#### Stored data

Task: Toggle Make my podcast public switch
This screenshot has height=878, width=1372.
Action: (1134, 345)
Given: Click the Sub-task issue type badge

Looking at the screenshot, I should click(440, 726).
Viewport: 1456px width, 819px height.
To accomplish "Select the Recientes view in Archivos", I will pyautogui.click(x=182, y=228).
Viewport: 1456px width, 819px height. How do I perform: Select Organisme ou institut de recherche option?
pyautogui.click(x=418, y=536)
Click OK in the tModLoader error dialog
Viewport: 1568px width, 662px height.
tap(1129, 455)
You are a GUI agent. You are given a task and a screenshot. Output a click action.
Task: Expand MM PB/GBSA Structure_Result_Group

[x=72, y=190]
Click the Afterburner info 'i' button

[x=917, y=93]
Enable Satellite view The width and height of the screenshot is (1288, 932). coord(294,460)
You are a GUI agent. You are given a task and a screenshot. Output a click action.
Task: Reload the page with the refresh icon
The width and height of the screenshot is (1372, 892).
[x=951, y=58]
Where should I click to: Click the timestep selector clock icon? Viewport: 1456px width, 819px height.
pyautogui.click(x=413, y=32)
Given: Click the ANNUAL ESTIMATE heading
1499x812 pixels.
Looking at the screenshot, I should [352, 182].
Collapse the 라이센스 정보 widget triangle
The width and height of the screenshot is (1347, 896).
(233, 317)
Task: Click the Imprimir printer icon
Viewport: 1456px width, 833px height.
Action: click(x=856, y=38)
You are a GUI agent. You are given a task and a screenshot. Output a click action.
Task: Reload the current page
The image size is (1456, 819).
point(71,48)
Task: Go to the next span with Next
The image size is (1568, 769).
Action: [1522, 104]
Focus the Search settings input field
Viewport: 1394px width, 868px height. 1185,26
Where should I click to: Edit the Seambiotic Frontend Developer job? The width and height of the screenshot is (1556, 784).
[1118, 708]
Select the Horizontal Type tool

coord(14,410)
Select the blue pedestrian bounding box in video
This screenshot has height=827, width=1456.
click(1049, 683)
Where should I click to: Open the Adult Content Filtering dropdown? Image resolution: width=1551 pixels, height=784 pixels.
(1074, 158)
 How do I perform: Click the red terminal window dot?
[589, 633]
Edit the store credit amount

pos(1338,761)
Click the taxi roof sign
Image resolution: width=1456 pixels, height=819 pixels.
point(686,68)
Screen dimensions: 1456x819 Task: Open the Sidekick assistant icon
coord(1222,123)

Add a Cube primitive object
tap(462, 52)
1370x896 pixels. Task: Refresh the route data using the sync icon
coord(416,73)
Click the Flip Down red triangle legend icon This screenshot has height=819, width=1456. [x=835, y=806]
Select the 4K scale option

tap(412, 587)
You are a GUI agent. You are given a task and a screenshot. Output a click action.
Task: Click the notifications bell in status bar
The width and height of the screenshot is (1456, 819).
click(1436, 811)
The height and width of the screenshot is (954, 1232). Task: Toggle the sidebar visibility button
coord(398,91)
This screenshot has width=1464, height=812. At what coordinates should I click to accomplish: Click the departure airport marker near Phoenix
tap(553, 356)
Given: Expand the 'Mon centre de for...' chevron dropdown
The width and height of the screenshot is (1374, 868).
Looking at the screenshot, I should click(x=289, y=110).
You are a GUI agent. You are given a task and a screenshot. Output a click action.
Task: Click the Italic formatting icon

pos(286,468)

########

Looking at the entries above, copy out every line in which "with" occurs.

> Exercise result:
Task: Reload the page with the refresh icon
Task: Go to the next span with Next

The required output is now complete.